Kakek Pedagang Mainan di Deli Serdang Diduga Cabuli 28 Siswi SD
Polrestabes Medan telah mengamankan seorang kakek pedagang mainan berinisial L (65 tahun) yang diduga terlibat dalam kasus pencabulan terhadap total 28 siswi Sekolah Dasar (SD) di Kabupaten Deli Serdang, Sumatera Utara. Kasus ini terungkap setelah laporan dari korban yang menceritakan pengalaman buruknya, memicu penyelidikan mendalam oleh pihak kepolisian.
Jumlah Korban dan Modus Operandi
Menurut Kasat Reskrim Polrestabes Medan, AKBP Bayu Putro Wijayanto, dalam konferensi pers pada Jumat (20/6/2026), pelaku adalah seorang kakek yang berdagang mainan dan jajanan di depan SD setempat. "Sampai saat ini, jumlah korban mencapai 28 orang, semuanya perempuan berusia sekitar 9-11 tahun," jelas Bayu. Ia menambahkan bahwa pemeriksaan telah dilakukan terhadap tersangka dan anak-anak siswi, dan tidak ditemukan korban laki-laki.

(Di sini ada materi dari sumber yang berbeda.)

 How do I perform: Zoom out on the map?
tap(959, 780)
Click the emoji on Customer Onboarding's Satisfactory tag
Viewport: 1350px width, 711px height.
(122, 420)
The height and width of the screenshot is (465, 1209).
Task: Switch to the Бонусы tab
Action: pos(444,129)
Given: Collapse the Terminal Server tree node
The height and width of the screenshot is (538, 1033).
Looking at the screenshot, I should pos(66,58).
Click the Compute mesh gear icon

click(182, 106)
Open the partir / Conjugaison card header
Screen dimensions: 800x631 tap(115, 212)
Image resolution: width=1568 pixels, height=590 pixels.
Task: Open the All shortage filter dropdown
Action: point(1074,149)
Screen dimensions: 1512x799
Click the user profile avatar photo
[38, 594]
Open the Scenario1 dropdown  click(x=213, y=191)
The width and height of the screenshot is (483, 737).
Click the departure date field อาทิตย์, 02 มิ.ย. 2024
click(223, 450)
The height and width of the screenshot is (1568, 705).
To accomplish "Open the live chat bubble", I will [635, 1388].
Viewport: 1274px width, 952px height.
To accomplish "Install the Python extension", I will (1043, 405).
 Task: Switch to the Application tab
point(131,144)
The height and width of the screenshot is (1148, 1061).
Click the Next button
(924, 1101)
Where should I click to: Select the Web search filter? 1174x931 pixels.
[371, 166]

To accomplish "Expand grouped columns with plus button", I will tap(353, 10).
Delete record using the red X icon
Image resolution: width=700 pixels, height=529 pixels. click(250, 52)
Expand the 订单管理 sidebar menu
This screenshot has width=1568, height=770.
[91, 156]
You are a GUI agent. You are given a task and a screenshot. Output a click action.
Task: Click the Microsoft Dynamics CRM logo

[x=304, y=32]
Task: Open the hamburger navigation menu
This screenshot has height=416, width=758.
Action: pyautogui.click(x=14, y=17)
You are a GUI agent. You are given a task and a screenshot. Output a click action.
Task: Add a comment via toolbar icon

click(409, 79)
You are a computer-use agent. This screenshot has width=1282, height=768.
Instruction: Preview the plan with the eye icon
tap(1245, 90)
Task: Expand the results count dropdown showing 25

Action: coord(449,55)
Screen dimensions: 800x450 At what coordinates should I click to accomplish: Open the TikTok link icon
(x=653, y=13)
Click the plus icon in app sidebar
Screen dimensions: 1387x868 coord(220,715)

Modus operandi pelaku meliputi mencium bibir, memangkunya, serta meraba paha dan area sensitif para korban. Tindakan ini terjadi di sekitar lokasi sekolah, yang terdiri dari tiga SD dalam satu area yang sama, meningkatkan kekhawatiran warga dan guru.
Proses Pengungkapan Kasus
Kepala dusun setempat, Zulfan, mengungkapkan bahwa ia pertama kali dihubungi oleh kepala sekolah pada Kamis (5/2) pagi, yang memberitahukan dugaan pencabulan tersebut. "Saya langsung menuju sekolah setelah menerima informasi itu, dan menemukan kerumunan guru serta warga yang telah berkumpul," kata Zulfan. Peristiwa ini mulai terungkap setelah salah satu korban berani bercerita tentang apa yang dialaminya, memicu reaksi cepat dari komunitas setempat.
Polisi kini terus melakukan penyelidikan untuk mengumpulkan bukti dan memastikan keadilan bagi para korban. Kasus ini menyoroti pentingnya perlindungan anak di lingkungan sekolah dan peran aktif masyarakat dalam melaporkan kejahatan serupa.